Comprised of three men carrying infantry weapons, the statue grouping has been called both The Three Soldiers and The Three Servicemen. The men are wearing Vietnam War era uniforms and could be from any branch of the U.S. military at that time. Interpretations of the work vary widely. Some say the troops have the "thousand yard stare" of combat soldiers. Others say the troops are on patrol and begin looking for their own names as they come upon the Memorial.

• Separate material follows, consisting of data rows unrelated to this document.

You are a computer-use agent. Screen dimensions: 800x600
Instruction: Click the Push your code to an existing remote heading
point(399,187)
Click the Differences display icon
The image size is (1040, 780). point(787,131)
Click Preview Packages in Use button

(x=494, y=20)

Hart's goal was to create a sculpture which was a moving evocation of the experience and service of the Vietnam veteran. He described it as follows:
|"The portrayal of the figures is consistent with history. They wear the uniform and carry the equipment of war; they are young. The contrast between the innocence of their youth and the weapons of war underscores the poignancy of their sacrifice. There is about them the physical contact and sense of unity that bespeaks the bonds of love and sacrifice that is the nature of men at war. And yet they are each alone. Their strength and their vulnerability are both evident. Their true heroism lies in these bonds of loyalty in the face of their aloneness and their vulnerability."|
The lead soldier was modeled after a 21-year-old Marine who was stationed in the Washington, D.C. area in 1983. The soldier carrying the machine gun on his shoulder was modeled after a Mexican-American, and the African-American is a composite of several young men who the sculptor used as models.
The bronze sculpture was placed in a grove of trees near the west entrance to The Wall. Despite the earlier controversy, the statue today fittingly complements The Wall.

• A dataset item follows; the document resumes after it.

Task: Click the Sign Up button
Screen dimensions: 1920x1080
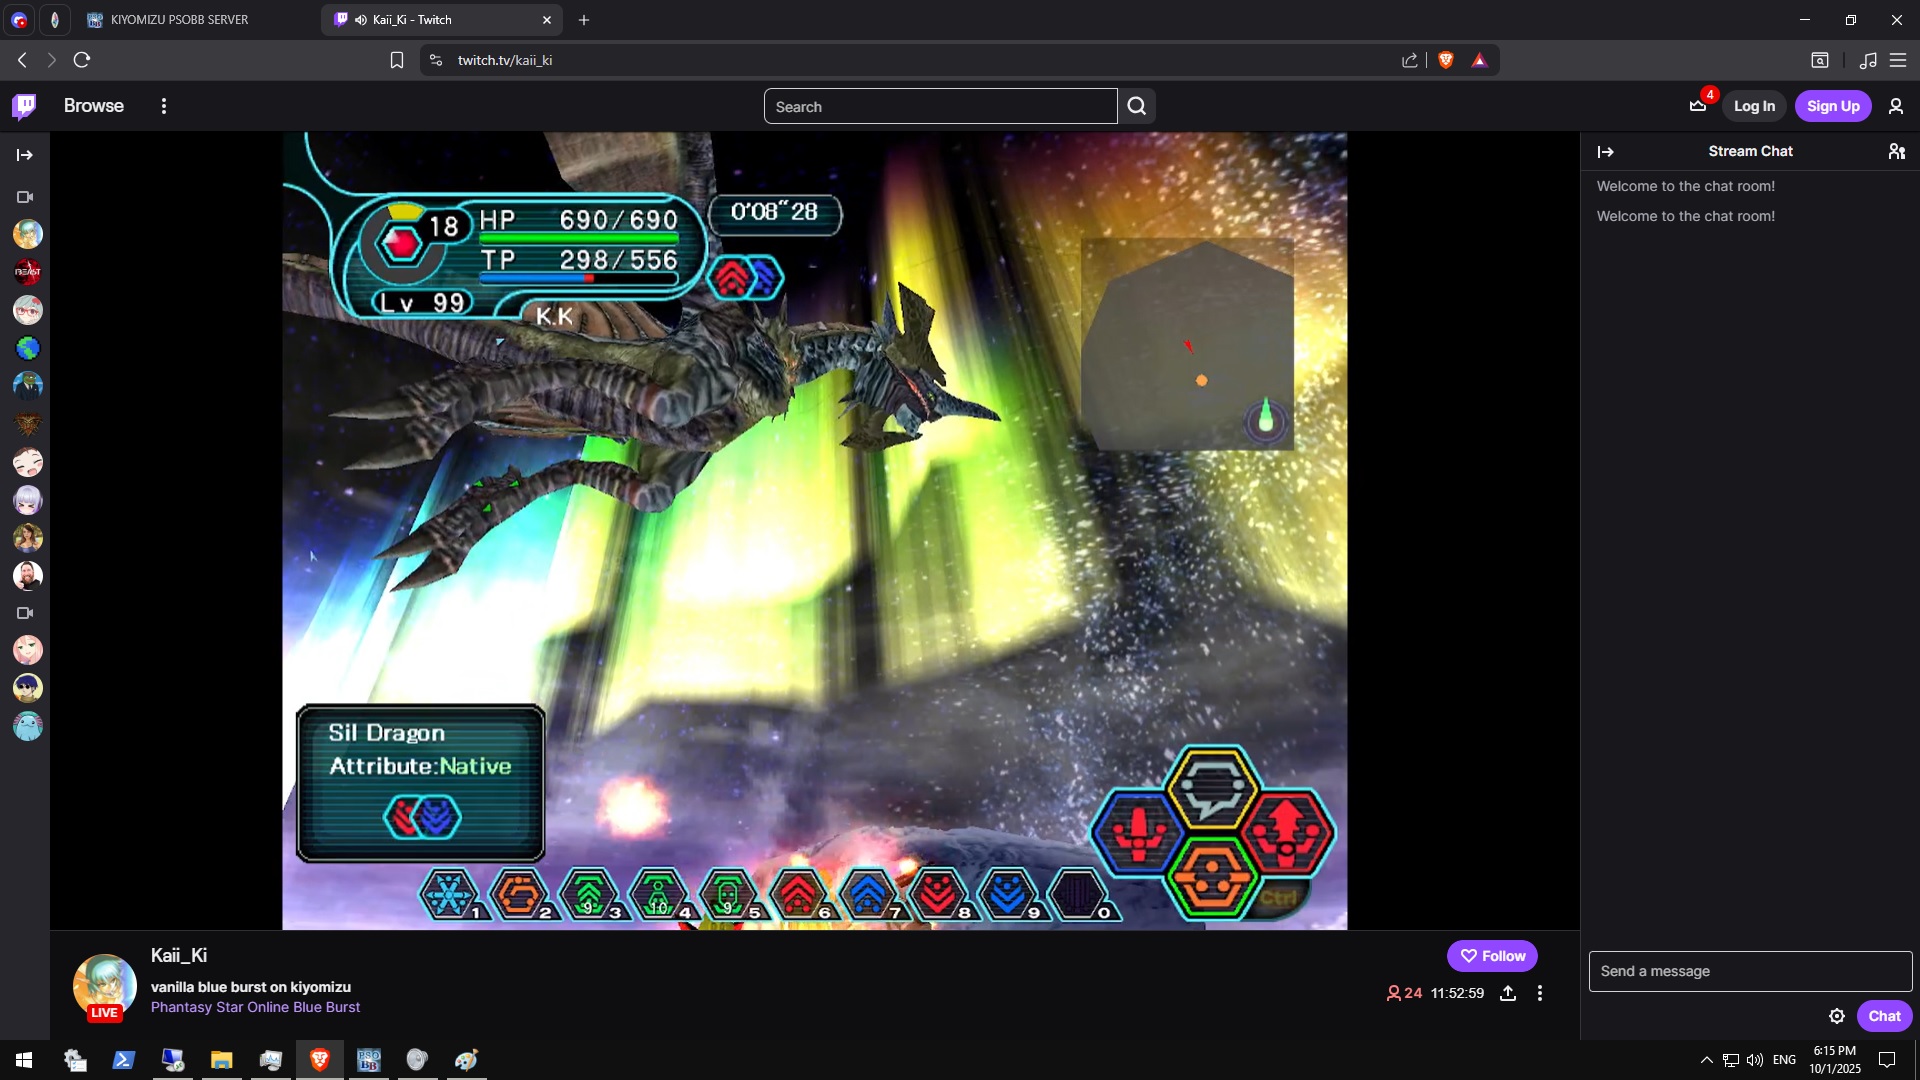Action: pyautogui.click(x=1833, y=106)
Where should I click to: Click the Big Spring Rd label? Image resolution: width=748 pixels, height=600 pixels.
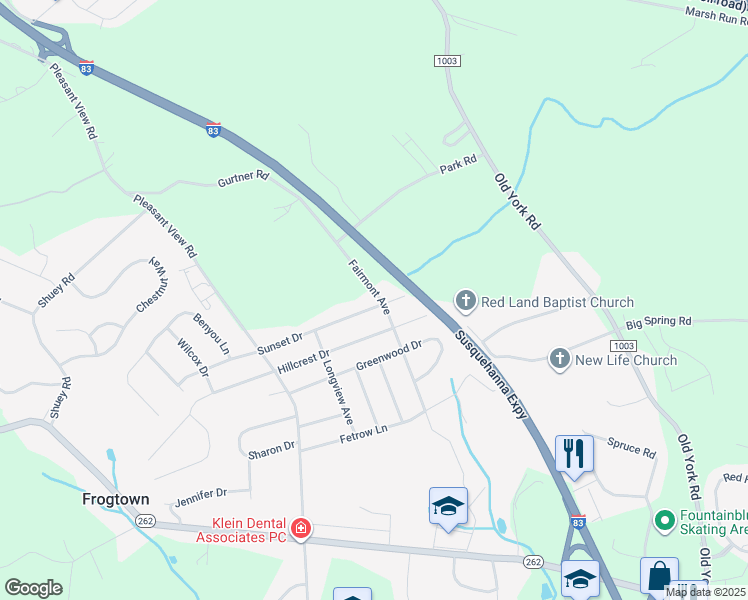(x=658, y=322)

Nearby, a flag is flown 24 hours a day. At the base of the flag staff are the seals of the five branches of military service, with the following inscription:
THIS FLAG REPRESENTS THE SERVICE RENDERED TO OUR COUNTRY BY THE VETERANS OF THE VIETNAM WAR. THE FLAG AFFIRMS THE PRINCIPLES OF FREEDOM FOR WHICH THEY FOUGHT AND THEIR PRIDE IN HAVING SERVED UNDER DIFFICULT CIRCUMSTANCES.